-------- Data --------

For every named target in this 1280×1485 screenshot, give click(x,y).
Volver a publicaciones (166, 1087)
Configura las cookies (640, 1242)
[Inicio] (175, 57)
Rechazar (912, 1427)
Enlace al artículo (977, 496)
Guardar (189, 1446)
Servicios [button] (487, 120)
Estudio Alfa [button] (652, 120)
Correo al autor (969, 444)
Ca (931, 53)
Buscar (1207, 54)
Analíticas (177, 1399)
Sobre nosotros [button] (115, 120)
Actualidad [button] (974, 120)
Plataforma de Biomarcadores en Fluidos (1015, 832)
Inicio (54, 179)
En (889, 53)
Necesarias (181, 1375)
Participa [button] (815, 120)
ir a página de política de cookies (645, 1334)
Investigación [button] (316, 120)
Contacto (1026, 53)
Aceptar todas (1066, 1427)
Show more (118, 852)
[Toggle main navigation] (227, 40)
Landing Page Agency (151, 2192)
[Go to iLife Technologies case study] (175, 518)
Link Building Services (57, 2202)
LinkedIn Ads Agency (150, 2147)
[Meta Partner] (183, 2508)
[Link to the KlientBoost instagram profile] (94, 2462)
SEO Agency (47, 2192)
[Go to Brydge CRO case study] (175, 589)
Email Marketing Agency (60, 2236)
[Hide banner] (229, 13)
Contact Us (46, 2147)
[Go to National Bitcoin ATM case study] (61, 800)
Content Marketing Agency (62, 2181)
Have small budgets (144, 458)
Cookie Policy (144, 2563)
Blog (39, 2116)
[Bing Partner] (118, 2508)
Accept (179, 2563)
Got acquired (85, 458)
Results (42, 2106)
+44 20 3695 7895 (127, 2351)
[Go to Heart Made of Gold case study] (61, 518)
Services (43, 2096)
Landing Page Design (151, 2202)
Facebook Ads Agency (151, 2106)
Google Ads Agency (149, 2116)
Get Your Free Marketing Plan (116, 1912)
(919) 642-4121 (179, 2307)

--------

The problem:
For the data above, give the number of lines in which the word "case" appears, and nothing more.

Response:
4